Existen innumerables experiencias de persecución de políticas, activistas, feministas, defensoras de derechos humanos y mujeres de a pie por expresarse en redes, por defender sus ideas o sencillamente por vivir su vida y su sexualidad de la manera en que desean vivirla. Las acciones organizadas son la expresión más extrema del acoso en internet, pero las agresiones verbales, insultos o comentarios despectivos son el día a día que sufren muchas personas.

Me pone aún los pelos de punta recordar el suicidio de una mujer, trabajadora de IVECO, tras difundirse entre los trabajadores de la fábrica un vídeo con contenido sexual en el que ella aparecía. Estos delitos contra la intimidad, insoportablemente habituales, tienen como objetivo el castigo público por una libertad sancionable según la moral imperante: en este caso la libertad sexual.
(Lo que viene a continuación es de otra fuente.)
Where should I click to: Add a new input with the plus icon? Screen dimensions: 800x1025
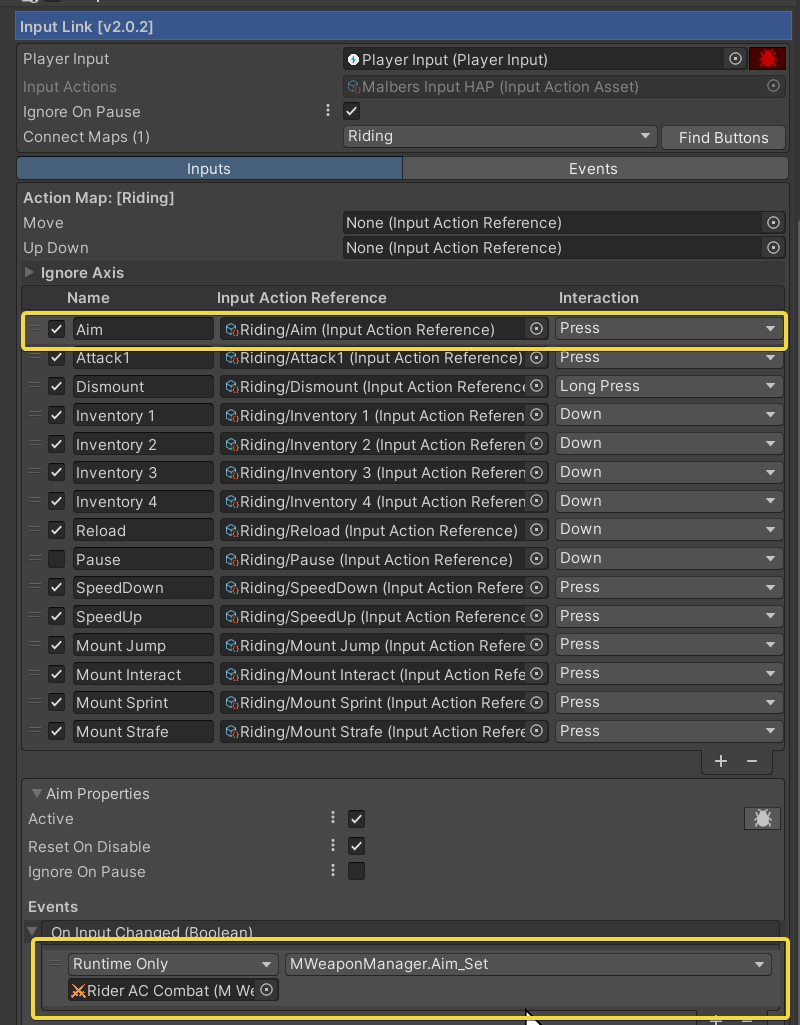721,762
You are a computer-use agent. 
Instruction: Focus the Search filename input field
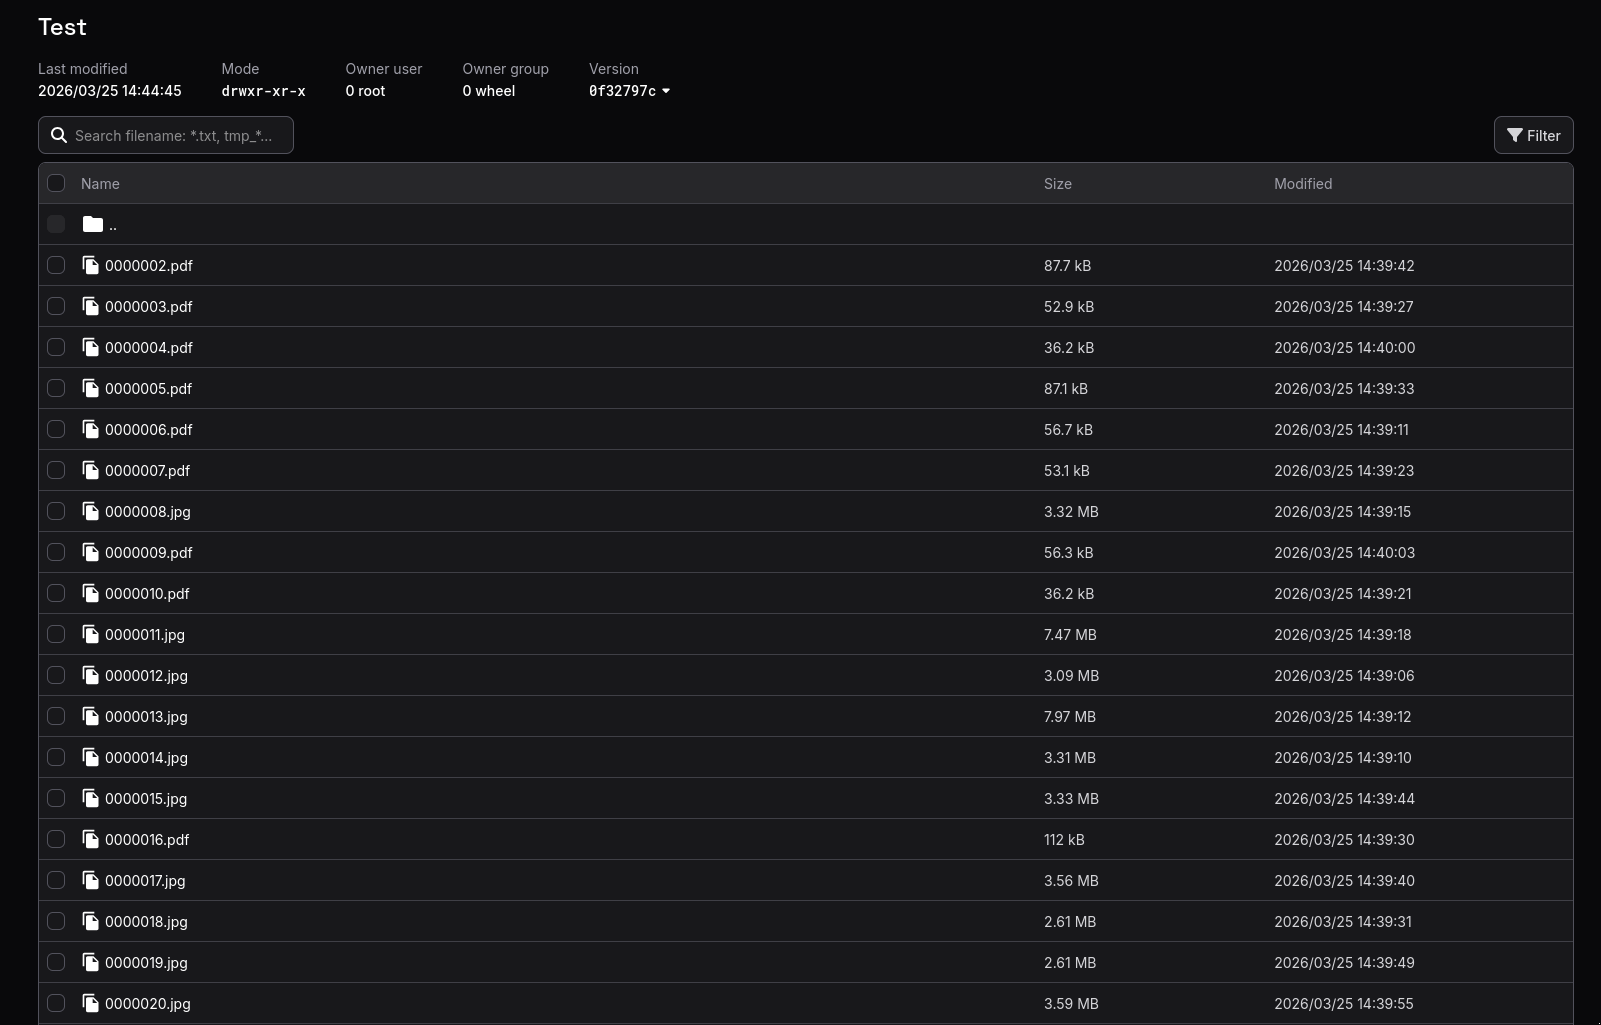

Y, aunque nos creamos tan modernos, el que una mujer hable, confronte, vista como quiere, tenga sexo y lo disfrute, viaje o gobierne aún se juzga y se castiga. Hasta llegar a provocar un suicidio.

 

Las consecuencias psicológicas de un acoso continuado en redes o de la divulgación de información privada pueden ser demoledoras y definitivas, como en este caso. Y van sin duda mucho más allá: todas vemos a lo que nos exponemos si hablamos “demasiado” o somos “demasiado” libres. Es el mismo miedo que nos lleva a tener precaución de noche o en sitios oscuros, por si nos violan; pero trasladado al espacio virtual.

Recibir ciberacoso puede generar estrés, ansiedad, ataques de pánico, baja autoestima, insomnio, miedo, angustia, depresión, síntomas físicos como cefalea y dolor abdominal, dificultades para socializar o autocensura (prefiero callarme, salir de las redes, no expresar).

Amnistía Internacional denuncia que ni más ni menos una de cada cinco españolas (un 19 por ciento) ha sufrido agresiones en internet.

No hay que olvidar que siempre que un grupo tradicionalmente acallado o discriminado gana terreno es reprimido. Gracias al espacio virtual las mujeres hemos ganado espacios de expresión, nos hemos convertido en emisoras y hemos dado lugar, protagonismo y difusión a nuestras cosmovisiones. También hemos creado espacios de comprensión y apoyo mutuo. Esto escuece.

La receta para que estos delitos se vuelvan cada vez más residuales es compleja y sencilla a la vez: seguir construyendo redes de apoyo, en persona y en internet; más empoderamiento y apropiación del mundo online y las nuevas tecnologías; creatividad y humor contra lo retrógrado, más amor, más cuidados, más derechos humanos, más feminismo.